Another design challenge in high-speed clocking is the phase interpolator circuit. In feed-forward clocking systems, the phase interpolator circuit is important for performance characterization. The phase interpolator circuit is preferably continuously operational to compensate the delay mismatch between data lanes (DQs) and strobe lane (DQ-S) arising from loading mismatches at both the signal transmitter circuit and the signal receiver circuit. Phase interpolator circuits tend to be expensive in both power consumption and circuit area, especially when good resolution is required.
A conventional three-stage differential oscillator 100 utilizes inverter-based cross-coupling as shown in FIG. 1, which correlates the signal phase between opposite circuit nodes (e.g., 0 and 180 degrees).

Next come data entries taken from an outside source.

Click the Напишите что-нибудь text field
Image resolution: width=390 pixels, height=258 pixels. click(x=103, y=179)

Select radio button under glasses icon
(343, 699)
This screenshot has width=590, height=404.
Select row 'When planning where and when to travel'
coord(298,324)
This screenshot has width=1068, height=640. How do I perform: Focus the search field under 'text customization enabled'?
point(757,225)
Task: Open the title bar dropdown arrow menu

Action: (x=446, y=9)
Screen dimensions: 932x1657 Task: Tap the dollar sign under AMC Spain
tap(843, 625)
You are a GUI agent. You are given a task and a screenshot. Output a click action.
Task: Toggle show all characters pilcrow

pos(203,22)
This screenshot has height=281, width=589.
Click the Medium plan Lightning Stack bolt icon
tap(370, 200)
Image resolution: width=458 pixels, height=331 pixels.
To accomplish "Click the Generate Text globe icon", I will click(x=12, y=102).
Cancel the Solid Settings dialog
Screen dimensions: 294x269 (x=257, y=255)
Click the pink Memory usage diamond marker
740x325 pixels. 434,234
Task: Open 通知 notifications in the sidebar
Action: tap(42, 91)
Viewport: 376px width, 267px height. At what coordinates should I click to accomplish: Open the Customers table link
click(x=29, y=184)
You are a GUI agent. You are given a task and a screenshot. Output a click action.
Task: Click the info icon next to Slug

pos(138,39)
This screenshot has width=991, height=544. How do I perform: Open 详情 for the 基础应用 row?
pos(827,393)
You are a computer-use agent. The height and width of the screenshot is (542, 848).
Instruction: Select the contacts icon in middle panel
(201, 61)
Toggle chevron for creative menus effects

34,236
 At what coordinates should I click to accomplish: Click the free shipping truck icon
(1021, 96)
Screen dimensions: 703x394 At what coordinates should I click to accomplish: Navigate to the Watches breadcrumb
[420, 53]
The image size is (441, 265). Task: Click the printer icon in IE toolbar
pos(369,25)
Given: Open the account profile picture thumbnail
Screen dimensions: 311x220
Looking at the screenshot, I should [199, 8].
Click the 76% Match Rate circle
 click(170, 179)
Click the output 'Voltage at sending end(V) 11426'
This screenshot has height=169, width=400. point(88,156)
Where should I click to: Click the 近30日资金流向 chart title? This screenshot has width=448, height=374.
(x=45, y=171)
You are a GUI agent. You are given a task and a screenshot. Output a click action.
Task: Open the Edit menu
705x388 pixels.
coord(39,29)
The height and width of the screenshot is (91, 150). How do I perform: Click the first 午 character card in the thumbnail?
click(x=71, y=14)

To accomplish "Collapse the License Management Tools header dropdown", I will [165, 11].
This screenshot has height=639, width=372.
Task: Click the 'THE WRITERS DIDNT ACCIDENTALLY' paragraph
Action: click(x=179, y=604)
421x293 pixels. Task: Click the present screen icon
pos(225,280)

This cross-coupling works well when there is negligible signal delay between the inverters' inputs and outputs. However, in practice, the inverter delay may cause driving strength contention between the main loop circuit and coupling elements and slow down the oscillation frequency by about 30-40% as compared to single ring oscillator.
The use of inverter-based cross-coupling in conventional differential oscillators (FIG. 1) thus incurs an about 30-40% oscillation frequency reduction compared to a single three-phase ring oscillator. Normally, the benefit from inverter-based cross-coupling is better common-mode voltage definition, for example, they can be applied as differential clock sources. But a ring oscillator with an odd number of stages generally can intrinsically determine the common-mode. Thus, inverter-based cross-coupling in oscillators provides signal phase correlation but in an inefficient manner.